The task → Of the lines below, write out exactly those from the line with "The image size is (691, 1156)." through the line with "Task: Click the 20,34 closing price", both included, and skip the rest.

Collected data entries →
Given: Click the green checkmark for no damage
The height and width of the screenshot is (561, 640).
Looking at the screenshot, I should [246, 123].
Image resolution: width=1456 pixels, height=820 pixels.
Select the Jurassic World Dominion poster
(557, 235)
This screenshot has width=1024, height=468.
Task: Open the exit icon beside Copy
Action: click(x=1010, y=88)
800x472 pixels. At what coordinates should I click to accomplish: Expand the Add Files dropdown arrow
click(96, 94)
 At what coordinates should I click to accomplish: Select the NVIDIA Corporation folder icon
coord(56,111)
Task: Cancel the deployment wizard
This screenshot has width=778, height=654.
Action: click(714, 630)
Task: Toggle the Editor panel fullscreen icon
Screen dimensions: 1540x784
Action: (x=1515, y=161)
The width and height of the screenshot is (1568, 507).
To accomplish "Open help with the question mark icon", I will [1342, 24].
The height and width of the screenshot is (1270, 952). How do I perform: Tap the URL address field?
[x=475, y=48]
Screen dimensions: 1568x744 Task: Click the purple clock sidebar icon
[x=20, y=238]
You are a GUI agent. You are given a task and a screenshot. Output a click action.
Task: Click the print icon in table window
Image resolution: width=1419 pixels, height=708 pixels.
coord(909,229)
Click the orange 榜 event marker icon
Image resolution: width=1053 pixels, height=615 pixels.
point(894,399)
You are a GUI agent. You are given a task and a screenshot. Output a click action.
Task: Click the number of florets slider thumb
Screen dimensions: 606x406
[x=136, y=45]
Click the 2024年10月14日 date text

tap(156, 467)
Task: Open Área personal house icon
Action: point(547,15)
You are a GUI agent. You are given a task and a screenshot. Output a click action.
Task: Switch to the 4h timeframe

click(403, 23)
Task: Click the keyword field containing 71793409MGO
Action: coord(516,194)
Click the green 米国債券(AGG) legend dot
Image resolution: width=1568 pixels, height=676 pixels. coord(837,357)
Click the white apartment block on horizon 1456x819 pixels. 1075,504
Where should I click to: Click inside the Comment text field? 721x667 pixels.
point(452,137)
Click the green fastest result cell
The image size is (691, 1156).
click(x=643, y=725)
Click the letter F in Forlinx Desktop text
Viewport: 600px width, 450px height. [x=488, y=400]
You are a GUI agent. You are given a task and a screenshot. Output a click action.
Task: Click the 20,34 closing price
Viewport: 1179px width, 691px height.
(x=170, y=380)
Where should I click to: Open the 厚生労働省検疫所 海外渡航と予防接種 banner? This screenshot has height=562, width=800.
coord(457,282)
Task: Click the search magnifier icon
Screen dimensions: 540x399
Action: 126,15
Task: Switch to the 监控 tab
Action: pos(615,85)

Completed exercise →
The image size is (691, 1156).
click(x=643, y=725)
Click the letter F in Forlinx Desktop text
Viewport: 600px width, 450px height. [x=488, y=400]
You are a GUI agent. You are given a task and a screenshot. Output a click action.
Task: Click the 20,34 closing price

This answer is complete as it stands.